> **Problem set**
1. Using the essay excerpt, answer:
(a) With which organization did the Asian American Feminist Collective host the virtual writing workshop?
(b) How many writers made up the cohort?
(c) In which column was "To The Daughters of War" also shared?
2. Reproduce the stretch of the essay excerpt from "The Americans taught" through "were not American.".

> **Selected text**
<<<<
I write this to fill you with love, so that one day children of war will no longer have to make sense of life through death.

Editor’s Note: Earlier this year, the Asian American Feminist Collective hosted a virtual writing workshop with Kundiman. Over the course of three months, we embarked on an literary journey with a group of Asian American writers dedicated to deepening our connections with feminist texts and histories—and how they may inform and refine our own craft. Each session, we pored over texts by feminist writers such as Theresa Hak Kyung Cha, Sara Ahmed, Mia Mingus, and Vivek Shraya, attempting to understand how our pasts, identities, and politics emerge in our writing practices and explorations. All the while, the cohort of 20 wrote and workshopped their own submissions into this tradition of Asian/American feminist writing, which were then presented to the public in a final virtual reading. (We recently published the final pieces into a zine titled To Us & Ours.) 

One of these pieces, written by cohort member Victoria M. Huynh, felt especially prescient as we’ve been grappling with the deadly impacts of U.S. imperialism in Afghanistan. We chose to share her story, “To The Daughters of War,” in our Black and Asian Feminist Solidarities column as well, because as feminists of color we know that writing about intergenerational trauma is difficult, especially when our histories are constantly being rewritten for us by our oppressors. But in the lineage of texts like Cha’s Dictee, Huynh translates what is lost (both historically and emotionally) in these revisionist retellings. I hope that reading this essay helps others along their own journeys of unlearning, relearning, reconciling, and reconnecting. 

—Tiffany Diane Tso, Asian American Feminist Collective


We do not come from America.

The Americans taught me that I come from a dead people. That children of war—especially daughters of war—are the perennial victims (of “authoritarian dictatorships”/of our own people’s liberation wars) who need to become rehabilitated as Americans to be worthy of life. The American liberals will teach you that you come from a pitiful people deserving survival at best. But, war child, your people’s foremothers also came from revolution. Your foremothers were not American. 

The daughter of war, who forgets her place in this war, waits for U.S. imperialism to strike at home and forgets the ways it is already here. You(r people) are still at war, child. When they tell you the history of how your people died, they try to teach away your rage, sever you from the story of how you were coerced/forced here. Make you believe America is your country too, that the American settler-colonial project is yours too, that their governance is capable of reform with your hands too. 


I come from my Mother.
>>>>
> **Extracted records**
<<<<
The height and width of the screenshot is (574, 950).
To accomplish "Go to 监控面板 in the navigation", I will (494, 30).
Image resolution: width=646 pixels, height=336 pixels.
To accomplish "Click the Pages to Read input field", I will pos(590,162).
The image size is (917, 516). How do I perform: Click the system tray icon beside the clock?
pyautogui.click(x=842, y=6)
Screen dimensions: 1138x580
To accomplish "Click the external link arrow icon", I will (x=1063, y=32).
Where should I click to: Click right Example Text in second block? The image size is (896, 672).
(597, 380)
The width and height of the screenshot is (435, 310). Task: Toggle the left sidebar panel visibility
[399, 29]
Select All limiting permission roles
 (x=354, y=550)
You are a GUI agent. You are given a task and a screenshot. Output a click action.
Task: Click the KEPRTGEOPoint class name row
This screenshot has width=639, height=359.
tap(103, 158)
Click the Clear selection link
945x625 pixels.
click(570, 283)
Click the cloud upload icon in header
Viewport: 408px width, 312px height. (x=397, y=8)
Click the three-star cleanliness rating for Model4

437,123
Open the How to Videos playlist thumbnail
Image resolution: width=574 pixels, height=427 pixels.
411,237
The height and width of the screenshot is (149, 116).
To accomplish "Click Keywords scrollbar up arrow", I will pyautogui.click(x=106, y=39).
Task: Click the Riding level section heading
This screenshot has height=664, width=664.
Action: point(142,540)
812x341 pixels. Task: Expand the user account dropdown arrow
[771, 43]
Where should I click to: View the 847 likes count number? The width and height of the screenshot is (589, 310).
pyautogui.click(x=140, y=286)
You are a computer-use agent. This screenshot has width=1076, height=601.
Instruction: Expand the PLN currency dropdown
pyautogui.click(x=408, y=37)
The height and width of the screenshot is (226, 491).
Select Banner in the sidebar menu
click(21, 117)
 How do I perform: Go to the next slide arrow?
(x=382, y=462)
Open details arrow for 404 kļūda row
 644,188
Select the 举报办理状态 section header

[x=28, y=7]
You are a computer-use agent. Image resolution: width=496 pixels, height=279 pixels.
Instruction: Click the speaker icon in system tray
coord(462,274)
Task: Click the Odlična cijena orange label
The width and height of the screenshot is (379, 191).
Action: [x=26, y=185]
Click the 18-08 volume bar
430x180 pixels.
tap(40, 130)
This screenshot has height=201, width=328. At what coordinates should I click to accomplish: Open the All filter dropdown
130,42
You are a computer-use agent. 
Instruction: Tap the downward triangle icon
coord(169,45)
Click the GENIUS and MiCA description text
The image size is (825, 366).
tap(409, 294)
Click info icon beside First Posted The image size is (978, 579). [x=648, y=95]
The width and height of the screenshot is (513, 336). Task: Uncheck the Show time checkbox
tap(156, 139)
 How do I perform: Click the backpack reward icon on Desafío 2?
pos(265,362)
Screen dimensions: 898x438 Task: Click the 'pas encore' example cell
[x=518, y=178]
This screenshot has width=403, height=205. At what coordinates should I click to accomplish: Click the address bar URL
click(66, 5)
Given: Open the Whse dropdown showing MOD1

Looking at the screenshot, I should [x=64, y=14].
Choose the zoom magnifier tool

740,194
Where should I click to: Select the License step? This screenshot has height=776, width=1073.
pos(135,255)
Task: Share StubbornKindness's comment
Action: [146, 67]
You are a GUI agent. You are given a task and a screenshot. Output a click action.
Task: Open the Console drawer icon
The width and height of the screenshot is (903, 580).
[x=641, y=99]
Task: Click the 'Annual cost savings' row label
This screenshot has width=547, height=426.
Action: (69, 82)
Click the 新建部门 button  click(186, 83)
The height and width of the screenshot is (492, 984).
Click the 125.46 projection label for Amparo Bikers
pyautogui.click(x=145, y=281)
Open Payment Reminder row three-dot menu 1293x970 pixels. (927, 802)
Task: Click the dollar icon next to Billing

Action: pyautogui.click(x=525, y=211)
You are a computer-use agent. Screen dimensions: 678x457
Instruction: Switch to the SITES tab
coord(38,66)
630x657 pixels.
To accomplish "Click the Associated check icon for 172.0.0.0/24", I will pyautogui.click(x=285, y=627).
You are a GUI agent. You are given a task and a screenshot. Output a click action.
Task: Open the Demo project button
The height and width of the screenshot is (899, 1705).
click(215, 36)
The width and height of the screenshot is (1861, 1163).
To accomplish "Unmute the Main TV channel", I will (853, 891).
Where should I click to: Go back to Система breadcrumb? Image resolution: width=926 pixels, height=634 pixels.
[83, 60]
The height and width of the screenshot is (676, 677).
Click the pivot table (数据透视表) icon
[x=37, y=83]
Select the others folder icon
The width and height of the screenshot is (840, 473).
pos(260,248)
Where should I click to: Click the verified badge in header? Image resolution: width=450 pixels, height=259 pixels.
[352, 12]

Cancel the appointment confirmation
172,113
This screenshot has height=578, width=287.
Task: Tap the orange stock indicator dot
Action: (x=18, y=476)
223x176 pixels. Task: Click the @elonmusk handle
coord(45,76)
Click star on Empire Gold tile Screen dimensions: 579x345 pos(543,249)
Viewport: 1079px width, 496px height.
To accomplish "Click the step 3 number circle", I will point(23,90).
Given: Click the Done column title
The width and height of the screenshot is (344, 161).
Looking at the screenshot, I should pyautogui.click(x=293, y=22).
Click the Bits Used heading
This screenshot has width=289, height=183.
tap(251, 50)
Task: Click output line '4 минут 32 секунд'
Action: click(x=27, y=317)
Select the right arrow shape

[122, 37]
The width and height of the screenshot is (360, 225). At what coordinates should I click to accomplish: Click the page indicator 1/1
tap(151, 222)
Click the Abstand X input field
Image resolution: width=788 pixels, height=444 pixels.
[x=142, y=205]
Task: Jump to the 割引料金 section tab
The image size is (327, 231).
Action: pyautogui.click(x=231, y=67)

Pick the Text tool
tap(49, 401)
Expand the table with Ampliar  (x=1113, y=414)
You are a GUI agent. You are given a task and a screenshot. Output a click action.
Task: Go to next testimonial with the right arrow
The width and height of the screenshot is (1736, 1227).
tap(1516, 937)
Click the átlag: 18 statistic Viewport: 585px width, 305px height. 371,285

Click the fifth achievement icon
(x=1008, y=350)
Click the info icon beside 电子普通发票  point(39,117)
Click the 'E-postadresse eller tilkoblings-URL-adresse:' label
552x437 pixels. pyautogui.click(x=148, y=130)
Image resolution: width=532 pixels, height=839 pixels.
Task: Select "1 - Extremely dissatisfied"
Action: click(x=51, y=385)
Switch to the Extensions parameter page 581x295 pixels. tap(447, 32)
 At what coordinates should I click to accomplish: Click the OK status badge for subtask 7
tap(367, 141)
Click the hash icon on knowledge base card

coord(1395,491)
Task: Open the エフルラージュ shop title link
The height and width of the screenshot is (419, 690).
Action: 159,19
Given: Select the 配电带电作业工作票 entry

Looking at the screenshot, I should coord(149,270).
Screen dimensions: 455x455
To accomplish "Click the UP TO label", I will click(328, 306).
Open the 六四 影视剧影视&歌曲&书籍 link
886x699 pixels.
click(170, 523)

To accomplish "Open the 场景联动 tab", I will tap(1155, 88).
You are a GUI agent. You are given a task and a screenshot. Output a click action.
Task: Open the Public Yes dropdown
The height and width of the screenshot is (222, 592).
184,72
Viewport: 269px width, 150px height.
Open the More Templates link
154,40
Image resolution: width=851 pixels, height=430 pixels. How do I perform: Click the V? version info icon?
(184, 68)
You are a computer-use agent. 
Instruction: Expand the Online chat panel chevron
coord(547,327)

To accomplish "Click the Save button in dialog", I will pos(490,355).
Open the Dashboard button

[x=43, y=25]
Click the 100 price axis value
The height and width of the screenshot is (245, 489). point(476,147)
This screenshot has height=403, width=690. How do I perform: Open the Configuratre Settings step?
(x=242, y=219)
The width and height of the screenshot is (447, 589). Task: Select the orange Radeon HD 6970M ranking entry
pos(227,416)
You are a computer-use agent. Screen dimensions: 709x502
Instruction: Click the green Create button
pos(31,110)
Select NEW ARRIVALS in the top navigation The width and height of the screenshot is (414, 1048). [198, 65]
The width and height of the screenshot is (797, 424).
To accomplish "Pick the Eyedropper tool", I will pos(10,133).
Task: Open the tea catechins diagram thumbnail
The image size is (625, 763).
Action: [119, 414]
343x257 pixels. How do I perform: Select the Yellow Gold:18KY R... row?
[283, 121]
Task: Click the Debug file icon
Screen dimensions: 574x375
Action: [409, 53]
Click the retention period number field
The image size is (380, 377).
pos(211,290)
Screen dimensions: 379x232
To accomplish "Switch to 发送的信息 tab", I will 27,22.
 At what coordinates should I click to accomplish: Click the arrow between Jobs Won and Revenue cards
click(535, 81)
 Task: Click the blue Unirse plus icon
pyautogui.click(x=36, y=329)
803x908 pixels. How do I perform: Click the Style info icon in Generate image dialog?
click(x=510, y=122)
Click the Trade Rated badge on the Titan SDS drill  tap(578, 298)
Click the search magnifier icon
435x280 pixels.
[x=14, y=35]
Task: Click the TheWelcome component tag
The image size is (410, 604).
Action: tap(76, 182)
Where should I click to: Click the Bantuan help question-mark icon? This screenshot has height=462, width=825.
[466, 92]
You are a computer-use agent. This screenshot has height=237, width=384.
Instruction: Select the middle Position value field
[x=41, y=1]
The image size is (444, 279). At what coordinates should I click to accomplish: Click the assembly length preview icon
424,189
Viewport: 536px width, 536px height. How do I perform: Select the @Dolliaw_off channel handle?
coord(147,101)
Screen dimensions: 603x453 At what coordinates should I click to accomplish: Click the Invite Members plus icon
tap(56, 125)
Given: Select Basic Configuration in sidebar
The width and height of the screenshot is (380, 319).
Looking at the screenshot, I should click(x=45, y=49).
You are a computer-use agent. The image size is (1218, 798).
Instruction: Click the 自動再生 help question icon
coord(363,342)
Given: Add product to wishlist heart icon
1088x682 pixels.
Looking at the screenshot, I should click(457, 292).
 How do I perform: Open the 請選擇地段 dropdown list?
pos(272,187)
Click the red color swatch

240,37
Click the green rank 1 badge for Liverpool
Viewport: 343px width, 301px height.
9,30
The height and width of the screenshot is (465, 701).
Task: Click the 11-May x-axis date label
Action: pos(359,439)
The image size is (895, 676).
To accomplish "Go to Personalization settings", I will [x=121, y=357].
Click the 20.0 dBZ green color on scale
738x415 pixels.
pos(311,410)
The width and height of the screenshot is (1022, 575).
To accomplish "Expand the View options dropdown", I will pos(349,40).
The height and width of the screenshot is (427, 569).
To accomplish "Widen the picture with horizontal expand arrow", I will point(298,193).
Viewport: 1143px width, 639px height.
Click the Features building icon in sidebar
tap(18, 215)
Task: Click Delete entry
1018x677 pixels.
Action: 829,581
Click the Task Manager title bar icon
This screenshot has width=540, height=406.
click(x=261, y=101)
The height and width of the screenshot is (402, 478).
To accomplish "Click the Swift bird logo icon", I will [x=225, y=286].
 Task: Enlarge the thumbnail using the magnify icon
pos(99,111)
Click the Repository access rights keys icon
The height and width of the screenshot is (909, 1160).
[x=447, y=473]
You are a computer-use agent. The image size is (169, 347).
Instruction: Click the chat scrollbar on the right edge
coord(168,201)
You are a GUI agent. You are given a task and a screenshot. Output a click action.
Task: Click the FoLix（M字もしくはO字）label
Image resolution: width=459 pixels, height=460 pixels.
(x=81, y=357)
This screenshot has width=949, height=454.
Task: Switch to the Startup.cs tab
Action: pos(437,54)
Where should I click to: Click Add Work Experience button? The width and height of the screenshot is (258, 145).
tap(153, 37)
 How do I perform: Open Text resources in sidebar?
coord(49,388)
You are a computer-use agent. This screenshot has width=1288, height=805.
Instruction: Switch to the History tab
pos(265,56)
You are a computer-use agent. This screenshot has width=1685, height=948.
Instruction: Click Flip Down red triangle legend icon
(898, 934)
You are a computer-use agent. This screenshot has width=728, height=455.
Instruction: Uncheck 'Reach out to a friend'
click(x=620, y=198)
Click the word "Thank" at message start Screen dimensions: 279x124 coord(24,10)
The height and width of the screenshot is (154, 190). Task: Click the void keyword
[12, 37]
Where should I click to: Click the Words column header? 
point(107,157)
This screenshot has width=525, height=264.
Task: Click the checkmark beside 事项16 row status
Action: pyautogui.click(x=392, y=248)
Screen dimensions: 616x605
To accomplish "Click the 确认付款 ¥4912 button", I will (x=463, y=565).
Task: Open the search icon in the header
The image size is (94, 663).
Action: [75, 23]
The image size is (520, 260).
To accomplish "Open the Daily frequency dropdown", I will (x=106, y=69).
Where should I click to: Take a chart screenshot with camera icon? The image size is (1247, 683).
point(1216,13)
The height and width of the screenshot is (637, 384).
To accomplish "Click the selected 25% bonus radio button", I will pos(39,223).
>>>>
> **The solutions**
1.
(a) Kundiman
(b) 20
(c) The Black and Asian Feminist Solidarities column

2.
The Americans taught me that I come from a dead people. That children of war—especially daughters of war—are the perennial victims (of “authoritarian dictatorships”/of our own people’s liberation wars) who need to become rehabilitated as Americans to be worthy of life. The American liberals will teach you that you come from a pitiful people deserving survival at best. But, war child, your people’s foremothers also came from revolution. Your foremothers were not American.